◆ Page text ◆
· · · · ·
It’s not Newbery criteria, but I also really liked that Cory loves babies and isn’t afraid to go all-in on his delight. We need to see more role models of men/boys who love babies. In real life most of the boys I know adore babies and they rarely get to see themselves reflected.
Yes! I loved the brothers relationship and that the tough kid loved babies.
I also loved the boy loving babies!
It was a member of my Student Newbery group at school who pointed out DaNae’s point about how many of our contenders this year are fun and mostly about enjoyable moments in a character’s life. Refreshing…..
A story does not have to make you cry to be memorable and distinguished.
And Styx Malone makes us smile an awful lot.
I easily check off all the criteria boxes for this book.
The excellent distinguished aspect of character development in this novel can stand up against any title on our list.
I, too, took my sweet time taking this book off my pile. I’d heard that Styx was 16, so with a current focus of PreK-6, I was saving it for later. Then, like many of you, I kept hearing about it. After the first chapter, I was all in. Love the humor that softens the hard edges–like Styx being foster care at his age and when he loses “his sister.” The path between black and white situations widens as the boys step further into the gray–knowing that mom probably wouldn’t approve. Cory loving the little ones also adds to the humor. And the fact that the boys are willing to take chances just to go to a museum. (Of course if you’ve ever been, you get that.)
And then there’s Mr. Pike. Our gruffy-you-should-have-just-asked-me guy. (Get out the tissues; the book deserves 2 for ending) Love. Love.
Questions: Why is dad so set on never leaving town? Did something happen that makes him so overprotective? “until you understand what the world is really like, I want you close.” pg 279 I love that he listens to his kids and you see the result in the end. So many books for this age group have terrible adults. It’s a nice change.
· · · · ·
◆ Provided records ◆
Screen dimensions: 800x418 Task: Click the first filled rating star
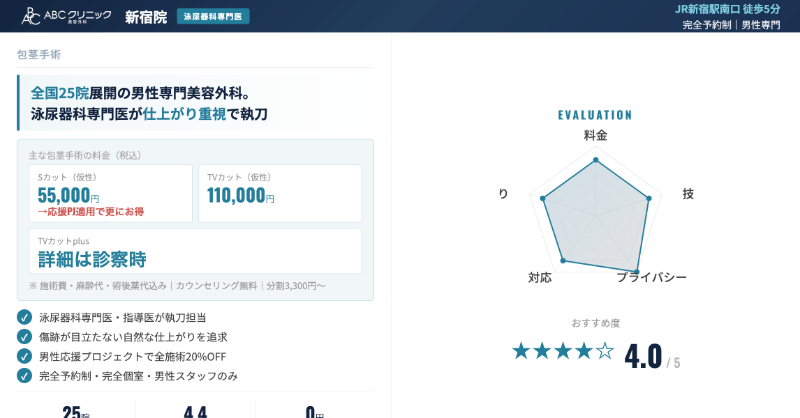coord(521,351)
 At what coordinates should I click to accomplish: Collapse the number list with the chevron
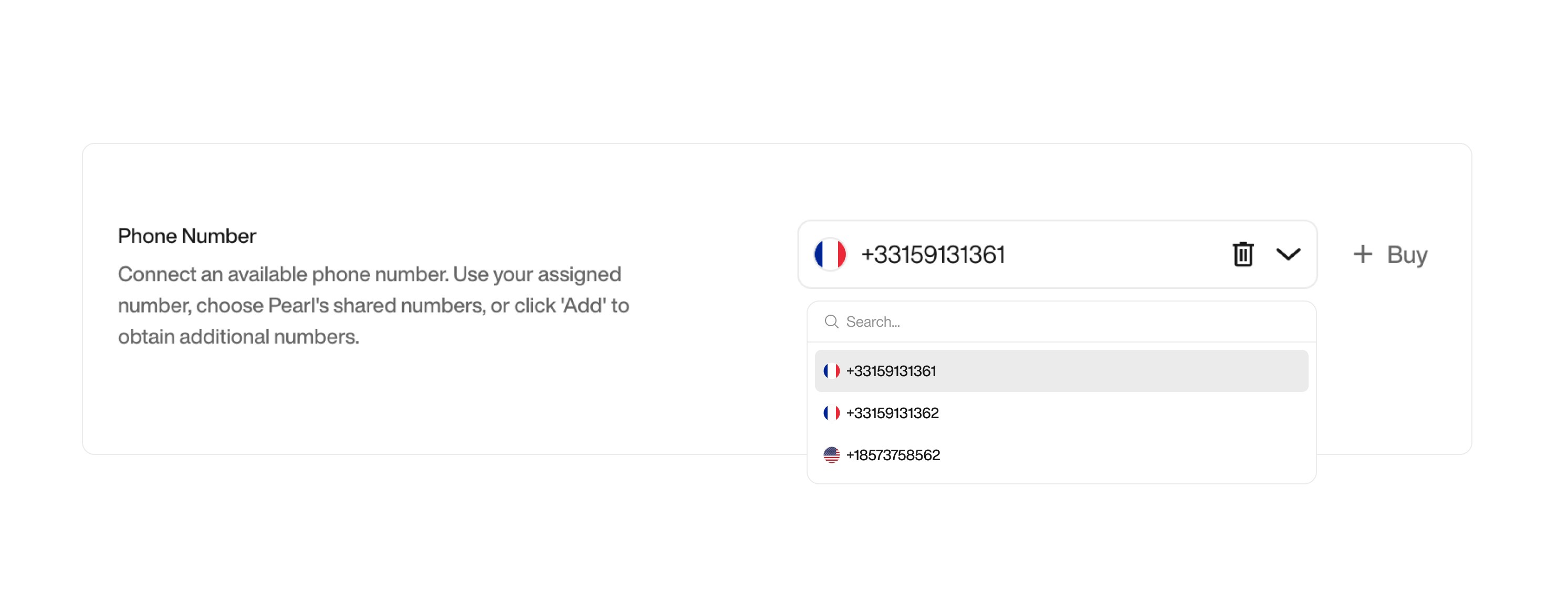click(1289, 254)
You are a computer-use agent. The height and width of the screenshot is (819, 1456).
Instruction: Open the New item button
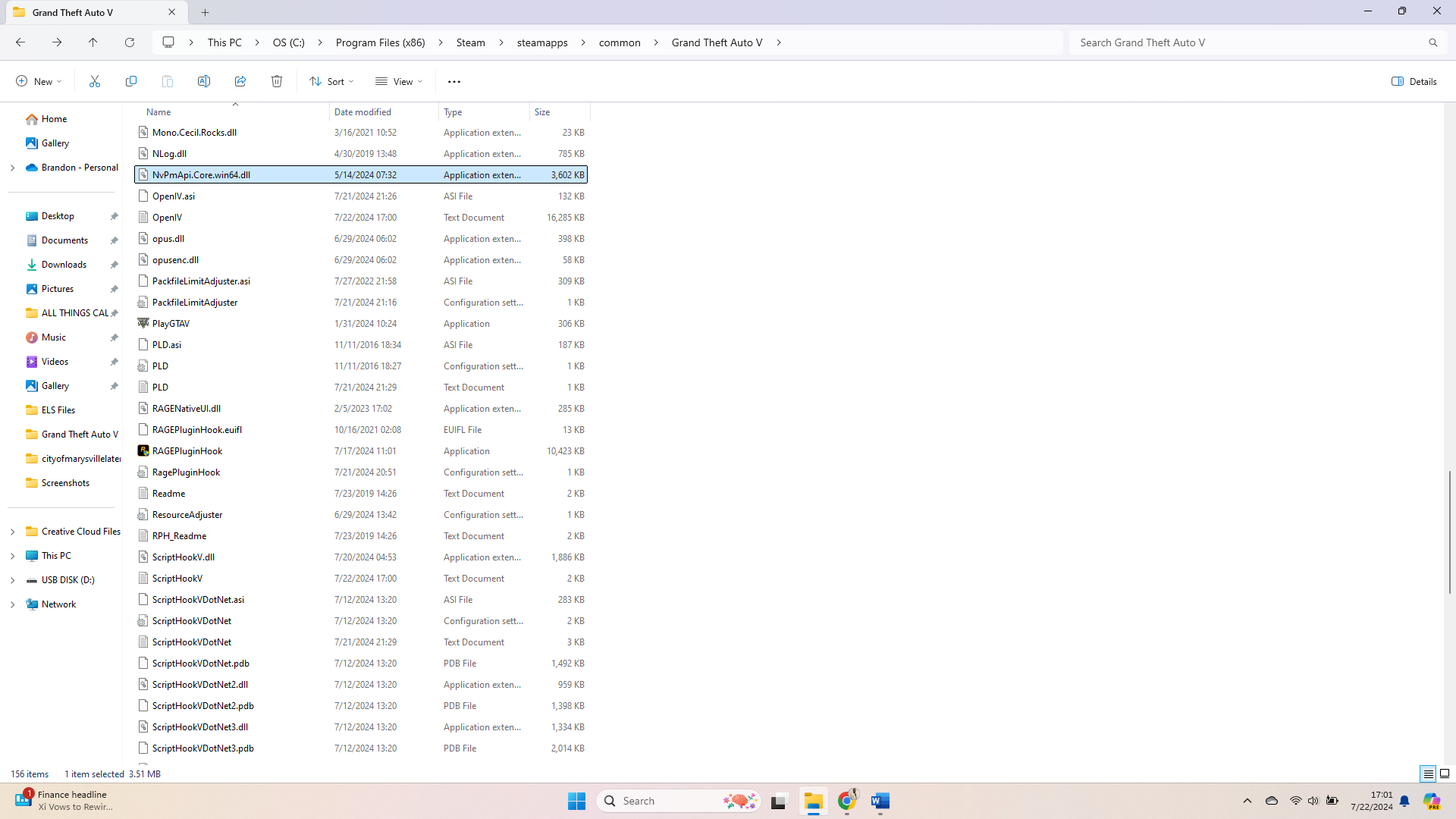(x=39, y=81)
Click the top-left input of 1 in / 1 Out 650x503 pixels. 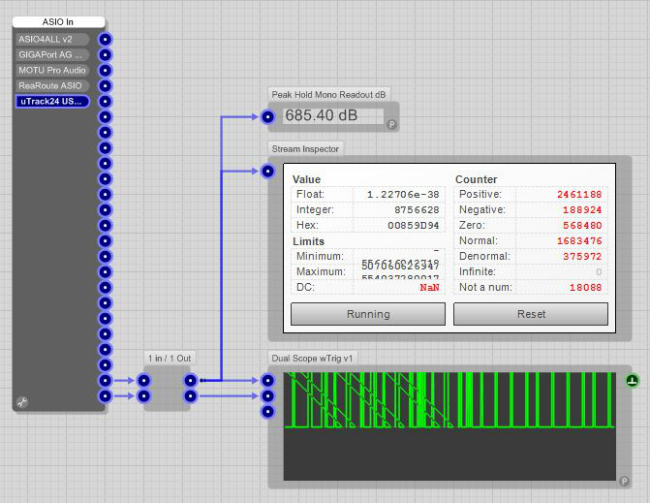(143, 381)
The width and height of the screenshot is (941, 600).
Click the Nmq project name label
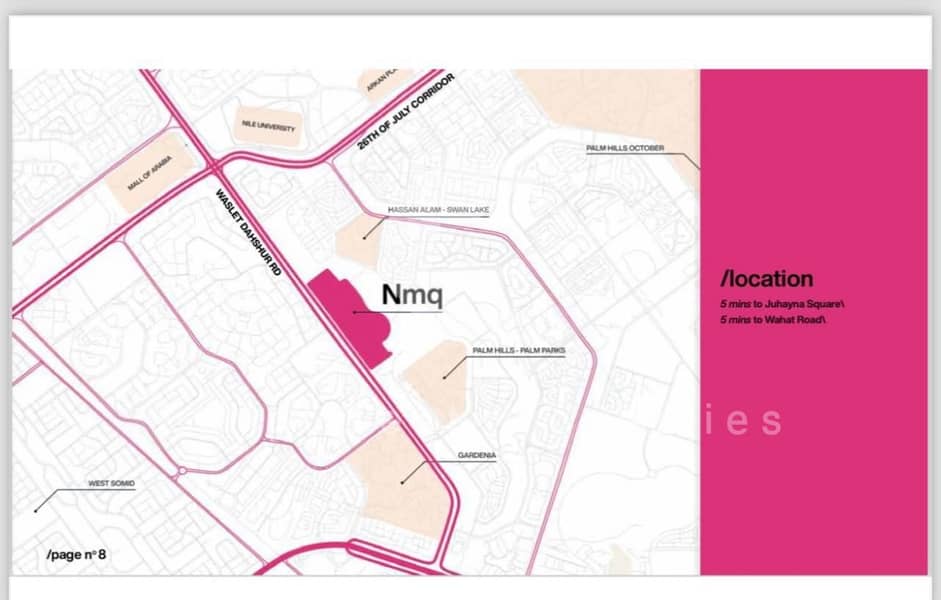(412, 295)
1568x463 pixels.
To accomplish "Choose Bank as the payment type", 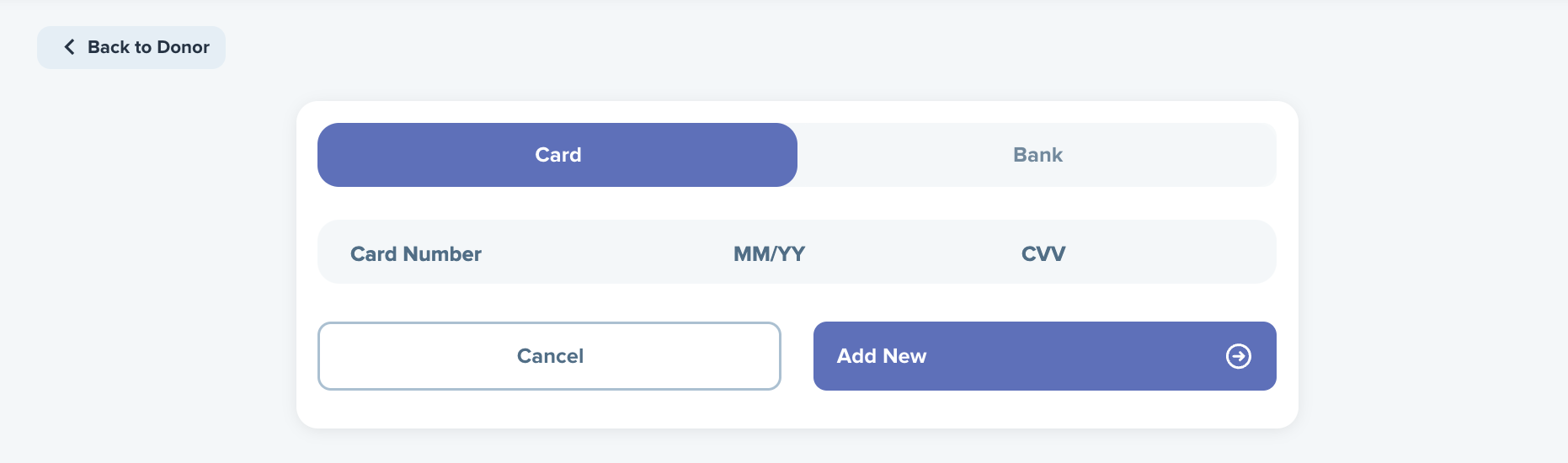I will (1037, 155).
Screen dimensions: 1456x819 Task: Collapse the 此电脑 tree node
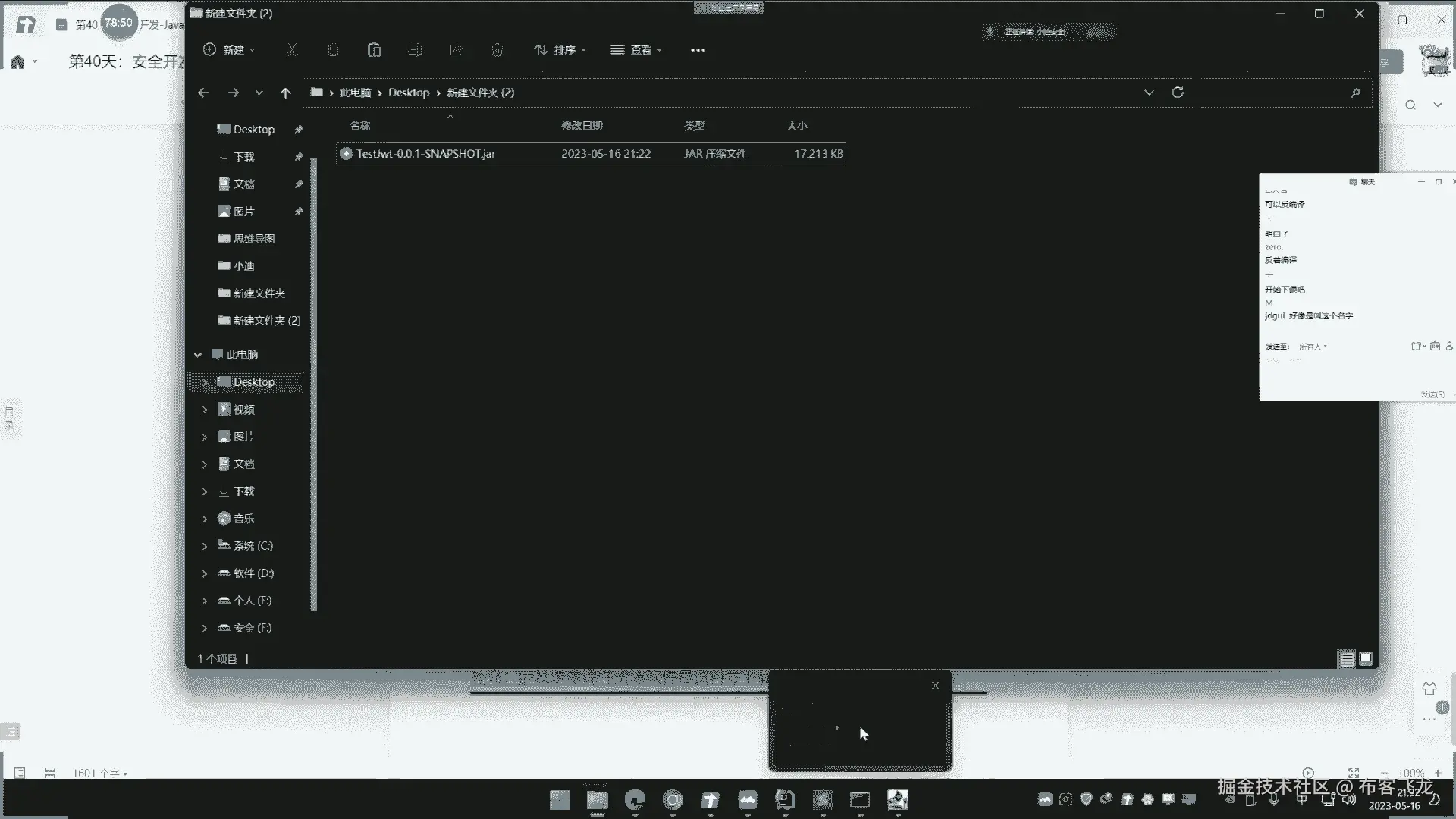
· · · · ·
◆ Required work ◆
In the reader comments on the Styx Malone book, what age had one reader heard Styx was?

◆ Full response ◆
16